A plan to injected hundreds of millions of pounds into the Carillion pension schemes before the company collapsed was rejected by the board of directors because they believed a restructure was still possible.

This plan was presented to the contractor by accounting firm EY in December 2017, but rejected by directors, according to documents released today (2 March) by two government committees.

After unsuccessful talks with its lenders and the UK government, Carillion, one of the government's biggest contractors, went into liquidation in January.

As a results, Carillion's DB pension schemes are all either in the retirement fund of last resort, the Pension Protection Fund (PPF), or will soon enter it.

The company has 13 final salary schemes in the UK with more than 28,500 members, and a deficit of £587m at the end of July.

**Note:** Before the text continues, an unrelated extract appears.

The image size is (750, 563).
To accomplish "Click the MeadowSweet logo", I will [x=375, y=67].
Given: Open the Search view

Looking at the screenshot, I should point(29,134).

Carillion, which employs about 43,000 people, had been struggling for several months, issuing a profit warning last year that sank its share price – which has fallen from more than £2 a year ago to about 14.2p just before it went into administration.

From the end of October, EY was producing weekly cashflow forecasts, which, by mid-December, showed that the company would have no “headroom” left by March 2018 and would therefore effectively become insolvent, MPs from the Work and Pensions and the Business, Energy and Industrial Strategy committees said.

The accounting firm produced modelling showing how Carillion’s assets would be realised in two scenarios: on an enhanced break-up basis, in which it would sell off profitable parts of the business and then entering liquidation, and on an unplanned insolvency.

Results showed that on an unplanned insolvency, EY estimated just £49.6m would be recovered, with the pension schemes getting just £12.6m.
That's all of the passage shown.